━━━━━ Data to use

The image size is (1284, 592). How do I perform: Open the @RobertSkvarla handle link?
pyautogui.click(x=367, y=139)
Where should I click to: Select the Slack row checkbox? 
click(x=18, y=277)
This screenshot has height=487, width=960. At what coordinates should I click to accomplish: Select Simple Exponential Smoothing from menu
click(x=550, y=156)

━━━━━━━━━━

» What this task involves: Write out each of the rows above verbatim, from the first to the last.

» Written reply:
The image size is (1284, 592). How do I perform: Open the @RobertSkvarla handle link?
pyautogui.click(x=367, y=139)
Where should I click to: Select the Slack row checkbox? 
click(x=18, y=277)
This screenshot has height=487, width=960. At what coordinates should I click to accomplish: Select Simple Exponential Smoothing from menu
click(x=550, y=156)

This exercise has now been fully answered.